Registriert seit: 11.05.2003
Beiträge: 310
Wohnort: 53842 Troisdorf

Beitrag: Donnerstag, 16. Nov. 2006 15:13    Titel: Liebhabereien Antworten mit Zitat

Das Verb “liebhaben“ gehörte im „vorreformatorischen“ Duden zu den unfesten Zusammensetzungen. Entsprechend wurden auch „liebgewinnen“, „liebbehalten“ und „liebkosen“ zusammengeschrieben. Der „Wahrig“ (Ausgabe 1986) stimmt, was die „auf Liebe bezogenen“ Verben angeht, mit dem Duden überein.
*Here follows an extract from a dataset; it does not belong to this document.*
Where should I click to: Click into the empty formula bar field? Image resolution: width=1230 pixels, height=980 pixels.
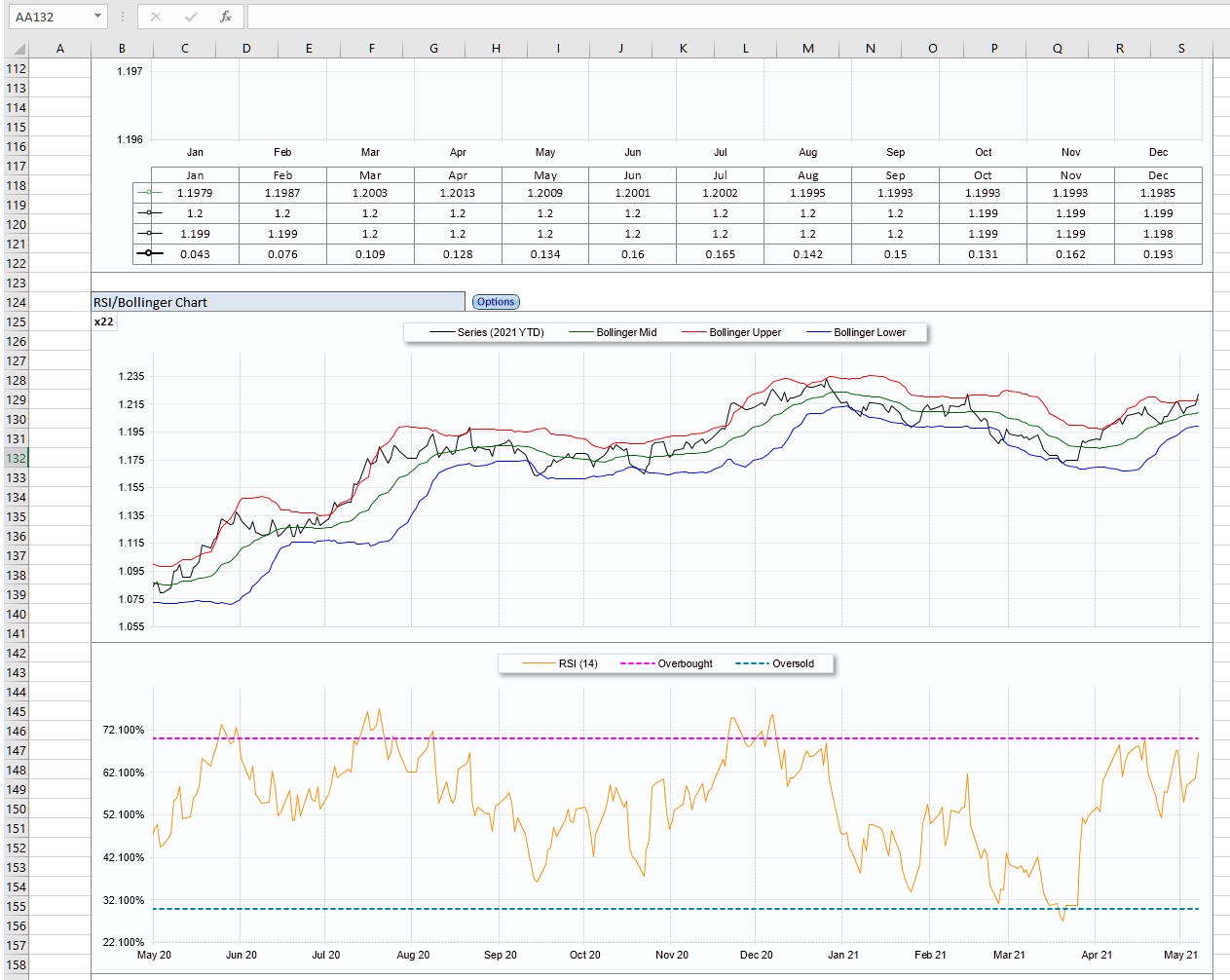pyautogui.click(x=730, y=17)
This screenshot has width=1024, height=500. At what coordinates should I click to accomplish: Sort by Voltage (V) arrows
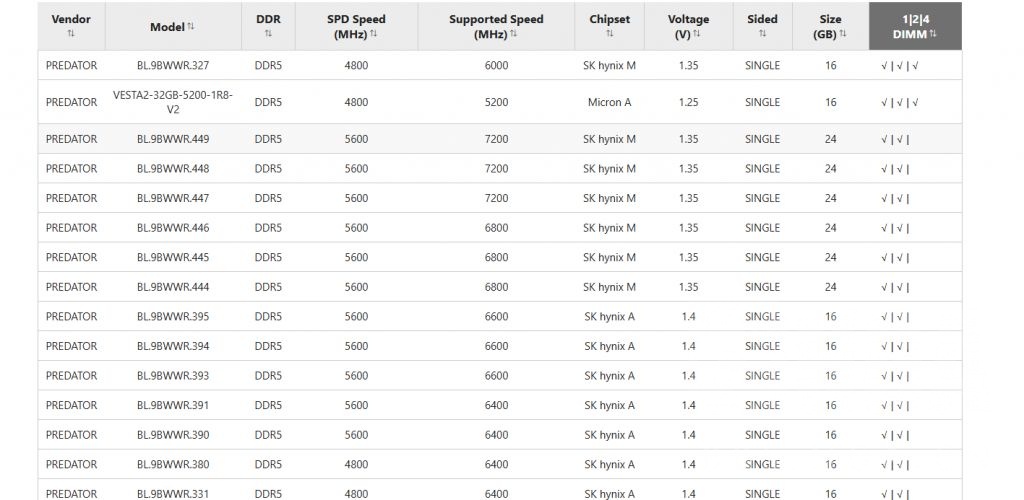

Im „Wörterbuch der allgemein üblichen Rechtschreibung“ von Theodor Ickler sieht das ein wenig anders aus: „liebhaben“ und „liebgewinnen“ sind jeweils mit dem „Sowohl-als-auch-Bogen“ versehen, was darauf schließen läßt, daß die Zusammenschreibung im allgemeinen Schreibgebrauch nicht fest etabliert war. Ickler muß bei seinen Recherchen auf eine relevante Zahl von Belegstellen für die Getrenntschreibung gestoßen sein. „Liebbehalten“ ist bei Ickler nicht aufgeführt, „liebkosen“ erscheint ohne Bogen, mithin als unstrittige Zusammensetzung.
Zu „liebhaben“ gibt es das Synonym “ gern haben“. Diese Wortfolge wurde sowohl bei Duden als auch bei Wahrig als auch bei Ickler immer getrennt geschrieben. Wer irgendwann gelernt hatte, daß die Zusammen- oder Getrenntschreibung dem Leser Bedeutungsunterschiede vermitteln sollte, mochte vielleicht nicht recht einsehen, warum „gern haben“ im Sinne von „liebhaben“ nicht zusammengesetzt wurde, um den Unterschied zu der Bedeutung „zu erwerben beabsichtigen“ – „Ich möchte diese Halskette gern haben“ –
hervorzuheben. Freilich kommt die Wortfolge in letzterer Bedeutung fast ausschließlich im Infinitiv und in Verbindung mit „möchte“ vor, so daß eine Verwechslung der beiden Bedeutungen praktisch ausgeschlossen war.
Dann kam im Jahre 1996 die Rechtschreibreform mit ihrer unseligen „Steiger- oder Erweiterbarkeitsregel“. Da man jemanden auch sehr liebhaben kann, sollte man fortan stets getrennt schreiben: lieb haben, sehr lieb haben.
Die „Reform der Reform“ hat nun seit dem 1. August 2006 erlaubt, einen Mitmenschen wieder schlicht „liebzuhaben“, aber der Duden rät davon ab. Er möchte, daß wir uns weiterhin, wie seit 1996, „lieb haben“. Wahrig (2006) gibt sich in diesem Falle unparteiisch:
„Wenn unklar ist, ob eine Fügung aus Adjektiv und Verb idiomatisiert ist, also ob ihre Gesamtbedeutung nicht aus den Bedeutungen der Einzelbestandteile ersichtlich ist, kann sowohl zusammen- als auch getrennt geschrieben werden. Dies gilt auch für die Verbindung des Adjektivs „lieb“ mit den Verben „behalten“, „gewinnen“ und „haben“.
Folgen hingegen die Wörter „gern“ und „haben“ aufeinander, so gibt es seit 1. August 2006 weder bei Duden noch bei Wahrig Pardon: im Sinne von „lieben“ darf man sie nur noch zusammenschreiben – „ein Mädchen „gernhaben“ - , im Sinne von „erwerben wollen“ wie bisher auseinander: „Ich möchte diese Halskette gern haben“.

Vorläufiges Resümee:

Bis 1996/98 durfte ich meinen Schatz nur – von Icklers „Toleranzbögelchen“ mal abgesehen – „liebhaben“ oder „gern haben“,

von 1996/98 bis 2006 durfte ich meinen Schatz nur „lieb haben“ oder „gern haben“,

seit 1. August 2006 darf ich meinen Schatz auch wieder „liebhaben“, aber der „Duden“ rät mir, ihn „lieb zu haben“. „Gern haben“ darf ich meinen Schatz nicht mehr, ich habe jetzt die Wahl, ihn „gernzuhaben“, „lieb zu haben“ oder – wenn ich Dudens Rat in den Wind schlage – liebzuhaben.

O du schöne deutsche Rechtschreibwelt!

Eine letzte Bemerkung zu diesem Thema:
Der neuen Schreibung „gernhaben“ kann man die grammatische Logik nicht absprechen, sie widerspricht aber dem hergebrachten orthographischen Prinzip der „Deskription“. Ein Beispiel unter vielen dafür, daß es kaum möglich ist, in der deutschen Orthographie Logik und allgemeinen Schreibgebrauch unter einen Hut zu bringen. Entspricht nun die Dudenempfehlung „lieb haben“ der grammatischen Logik? Darüber kann man streiten, sie widerspricht aber auf jeden Fall dem allgemeinen Schreibgebrauch.